Goldilocks is back. Friday's report that the U.S. added 110,000 jobs last month emboldened bulls. Stocks rallied, reflecting investors' belief that the Federal Reserve's interest rate policy "threaded the needle" and kept the economy growing without spurring inflation. "The Fed tightened just enough through June of last year to pop a couple of bubbles and un-tighten the labor market," says T.J. Marta, fixed income strategist at RBC Capital Markets. "We've had the evolution of the housing problems from builders to lenders to hedge funds to banks to consumers, and we're back to the original question of, 'Can the housing market take down the U.S. economy?'" adds Marta. "We're highly skeptical that it can." Adding to the optimism was a positive revision to August's report. The initial report of a loss of 4,000 jobs spurred fears that the economy was stumbling into a recession and gave the Fed room to cut rates at its Sept. 18 meeting. But the government said Friday that a revised look at earlier data shows the economy added 89,000 jobs in August and 93,000 in July, a gain of 25,000 from the initial July reading. For now, the markets appear unperturbed that the good news on jobs may mean no further rate cuts. Federal Reserve Vice Chairman Donald Kohn made remarks in a speech Friday morning that were taken to mean that the 50-basis-point cut in August would be enough for now.
In explaining the Fed's reasoning behind the rate cut, Kohn said the central bank's easing was aimed at "encouraging moderate economic growth over time," not at mitigating a repricing of risk "or the gains and losses that the repricing will entail for market participants." He went on to say that while weakness from housing and tighter credit conditions may still dampen growth, September's rate moves -- which paired a half-point cut in the fed funds rate along with a similar move in the so-called discount rate for emergency borrowing -- will take "their maximum effect only after several quarters." Once that weakness is worked through, Kohn added, "I am looking for moderate growth with high levels of employment." Kohn and the jobs report reflect the market's sentiment, which is putting the credit crunch in the past. "The market is looking to the future," says Marc Pado, chief market analyst at Cantor Fitzgerald. "The story right now is: dump everything in the third quarter and move on." Pado adds that traders are thinking about fourth-quarter earnings at this point, not third-quarter reports, which begin in earnest next week. And, the market's cheering this week's credit crunch-related writedowns by Citigroup ( C), Merrill Lynch ( MER), Washington Mutual ( WM) and others because they believe it's washing out the bad news now.

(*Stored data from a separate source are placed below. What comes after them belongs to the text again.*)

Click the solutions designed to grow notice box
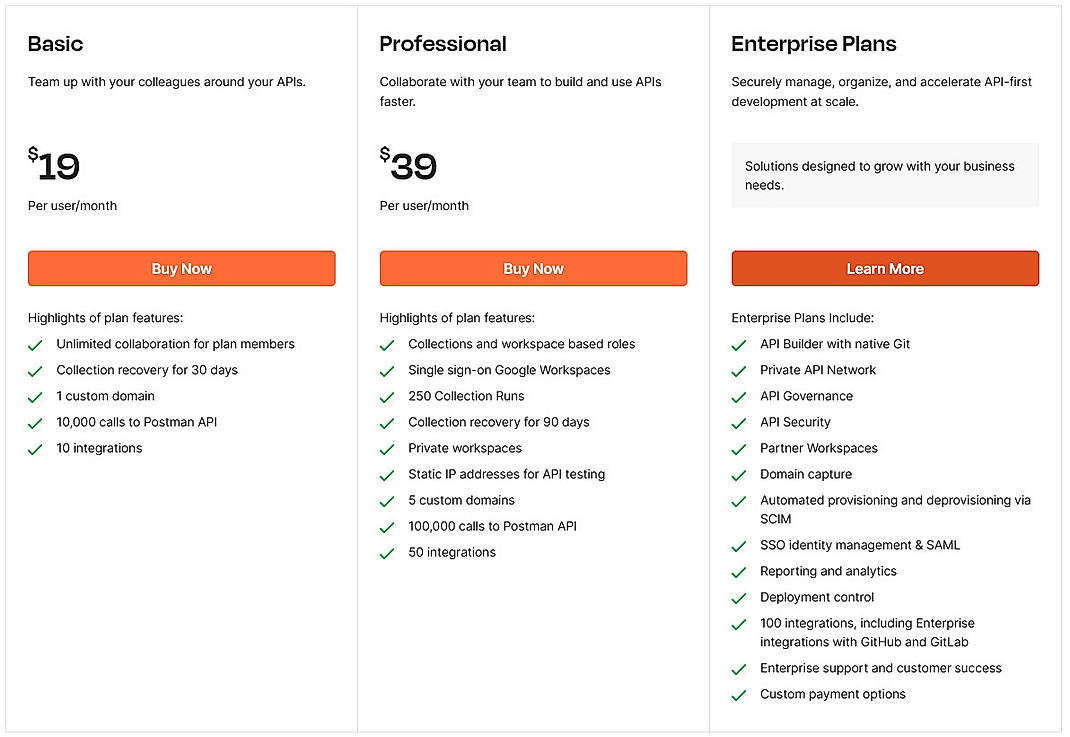This screenshot has height=737, width=1070. click(x=885, y=175)
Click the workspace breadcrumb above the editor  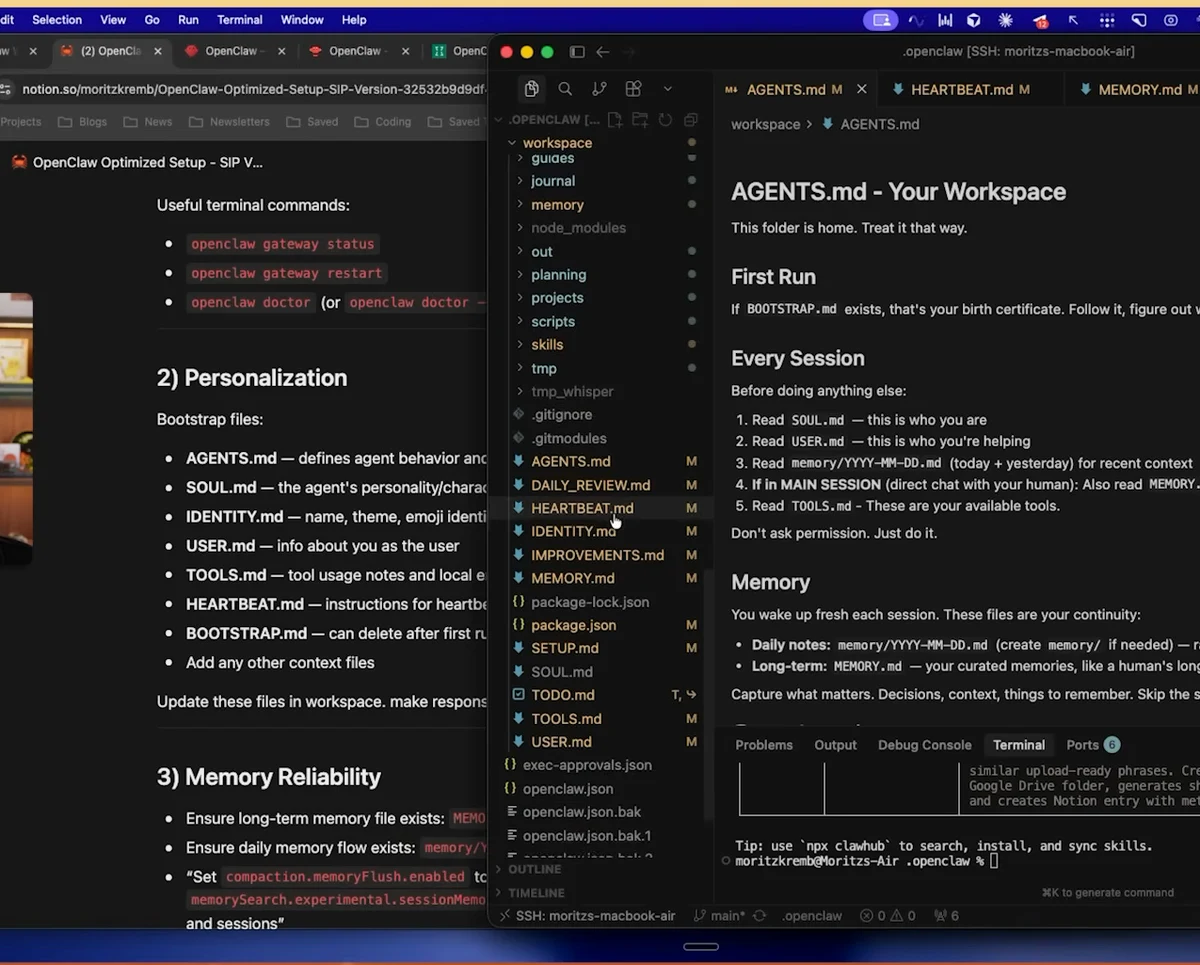[x=765, y=124]
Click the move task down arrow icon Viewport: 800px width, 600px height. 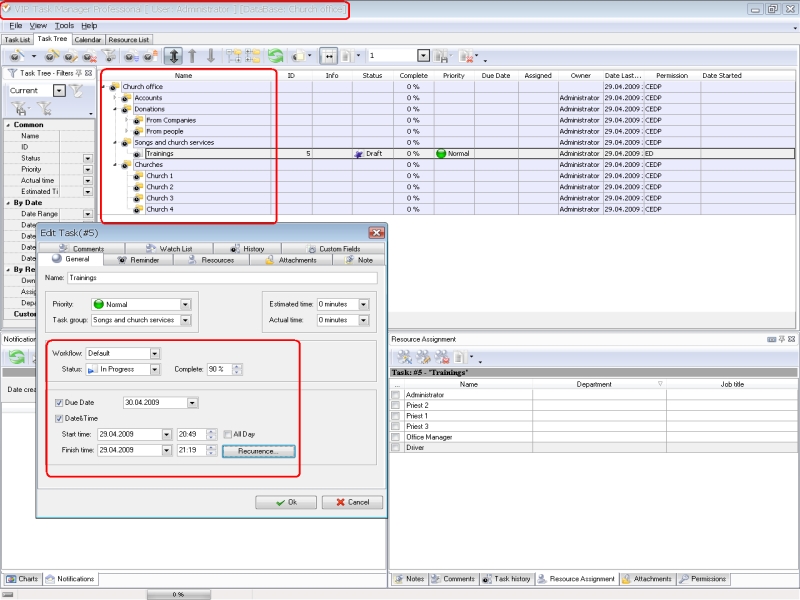[x=210, y=56]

"All corporations want to end the year on a strong note, so they throw the bad news into the third quarter," he says. Measures of investor sentiment also show that traders are back to pre-credit-crunch levels of bullishness. According to Investor Intelligence, bulls have reached 56.5%, matching levels of market peaks in July after falling to 40.6% in August, notes Randy Diamond, a trader at Miller Tabak. Likewise, the measure of bears in the market has fallen to 25%, its lowest reading since July as well. Bullishness brings out the
short traders , as many investors automatically hedge when sentiment nears peak levels, says Diamond, adding that more short selling also means more short-covering rallies. In sum, the mind of the market is cleared of credit clutter, reassured the Bernanke-led Fed will ride to the rescue if there's another crisis, and hopeful that the fourth quarter will show the crunch was just a hiccup.